We’re in the midst of a remarkable stream of scientific and medical advances, spurred by dramatic advances in biotechnology, computing, and miniaturization. Our knowledge of biology has led to amazing leaps in our understanding of aging, immune responses, inherited diseases, and brain function, to name but a few. And yet we're cutting science funding, year after year. As Porter writes,
“the general public, and in particular elected officials, have failed to embrace the promise of cutting-edge science as a means to improve health and the economy.”Somehow we found (or borrowed) $2 trillion dollars to spend on wars in far-off countries whose citizens don’t like us - a cost that will at least double before we’re done paying the bills. And some politicians this past week were demanding that we invest billions more in Iraq, money that we don’t have. It's touching how concerned they are for the citizens of Iraq.
Meanwhile, eight of the top 10 causes of death in the U.S. are diseases that we might cure through better research, including heart disease (#1), cancer (#2), Alzheimer’s, diabetes, and kidney disease. We already have far better treatments for these diseases than we had a few decades ago, thanks to our past investments in biomedical research.
In this column over the past few years, I’ve highlighted just a tiny sample of the remarkable advances coming out of the scientific world, such as
- a breakthrough cure for some forms of leukemia;
- a new, less invasive prenatal test for Down Syndrome and other chromosomal abnormalities;
- stem cell treatments that can repair damaged hearts;
- a promising breakthrough in Alzheimer’s treatment; and
- stem cells to treat blindness.
Curing these diseases will not only save lives - it will also save money. A nonpartisan study revealed that publicly-funded research generates returns of 25 to 40 percent a year. And former Congressman Porter explains,
“If a treatment became available in 2015 that delayed the onset of Alzheimer's disease by 5 years annual Medicare and Medicaid spending would be $42 billion less by 2020.”Without investment in research, though, these treatments will never arrive.

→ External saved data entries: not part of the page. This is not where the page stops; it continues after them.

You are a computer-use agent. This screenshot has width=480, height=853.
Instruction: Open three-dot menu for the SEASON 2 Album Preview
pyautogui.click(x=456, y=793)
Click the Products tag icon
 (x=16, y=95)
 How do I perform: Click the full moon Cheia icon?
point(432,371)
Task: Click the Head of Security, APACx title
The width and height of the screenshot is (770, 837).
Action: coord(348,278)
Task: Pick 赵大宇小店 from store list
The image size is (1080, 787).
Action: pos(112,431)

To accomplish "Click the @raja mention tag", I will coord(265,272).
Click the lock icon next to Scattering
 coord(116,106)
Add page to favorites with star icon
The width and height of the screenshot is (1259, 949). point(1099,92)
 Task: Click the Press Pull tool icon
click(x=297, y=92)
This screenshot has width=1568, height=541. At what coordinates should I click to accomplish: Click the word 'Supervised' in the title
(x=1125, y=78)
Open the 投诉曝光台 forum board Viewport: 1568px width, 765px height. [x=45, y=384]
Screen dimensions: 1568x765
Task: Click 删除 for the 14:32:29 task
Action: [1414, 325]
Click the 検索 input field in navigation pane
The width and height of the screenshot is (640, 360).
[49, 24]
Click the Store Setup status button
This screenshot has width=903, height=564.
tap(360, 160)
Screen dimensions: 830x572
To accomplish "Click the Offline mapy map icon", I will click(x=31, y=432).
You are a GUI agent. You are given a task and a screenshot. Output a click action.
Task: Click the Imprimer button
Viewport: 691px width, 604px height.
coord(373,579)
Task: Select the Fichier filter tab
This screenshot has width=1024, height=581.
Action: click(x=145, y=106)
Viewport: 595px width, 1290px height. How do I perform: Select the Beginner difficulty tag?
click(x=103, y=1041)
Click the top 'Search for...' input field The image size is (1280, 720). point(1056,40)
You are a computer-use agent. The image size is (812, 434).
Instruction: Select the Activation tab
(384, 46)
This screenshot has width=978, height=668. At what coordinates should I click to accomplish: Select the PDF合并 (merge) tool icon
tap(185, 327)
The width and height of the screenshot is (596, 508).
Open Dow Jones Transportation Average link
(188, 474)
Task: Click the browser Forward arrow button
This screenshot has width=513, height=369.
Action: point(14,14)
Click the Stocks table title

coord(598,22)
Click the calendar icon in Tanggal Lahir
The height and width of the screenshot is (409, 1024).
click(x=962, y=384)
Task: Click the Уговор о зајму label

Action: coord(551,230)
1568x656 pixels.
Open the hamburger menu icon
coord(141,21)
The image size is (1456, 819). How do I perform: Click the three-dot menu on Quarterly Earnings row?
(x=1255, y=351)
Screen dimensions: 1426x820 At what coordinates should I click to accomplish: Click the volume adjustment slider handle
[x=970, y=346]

Meanwhile, we’re spending $400 billion (13 times the entire annual NIH budget) on a new fighter plane that won’t even be ready to fly for another 5 years, after which the Pentagon says it will cost $850 billion to keep it going. We’re spending billions more on military equipment that even the Pentagon doesn’t want, such as the Global Hawk drone program, which Congress is forcing the Air Force to keep.
Obviously, the military-industrial complex has better lobbyists than we in the biomedical research world have.
We don’t invest in research just to make money, though. Make no mistake: biomedical research saves lives. We’ve effectively cured many types of childhood cancer such as retinoblastoma and Hodgkins lymphoma, but there are over 200 types of cancer, most of them still needing far more research.
We need elected leaders with the vision to re-examine our priorities and invest in the future. The U.S. scientific research enterprise remains the envy of the world, but it won’t stay that way long if we keep cutting it as we have been.
How much should we invest in biomedical research? Let me put some numbers on the table - not that we can get there overnight, but we could set these as goals and and then figure out how to get there. How about allocating 2% of our total budget - $75 billion - for all of our biomedical (NIH) and basic science (NSF) research? NIH’s budget is currently about 4 times the size of NSF; if we keep that ratio then NSF would get $15B and NIH $60B. That’s about twice what we spend now. We've done this before: Congressman Porter and his colleagues advocated a doubling of the NIH budget between 1998 and 2003, and we could do it again.
Congressman Porter wants us to speak up for research. Let’s start now.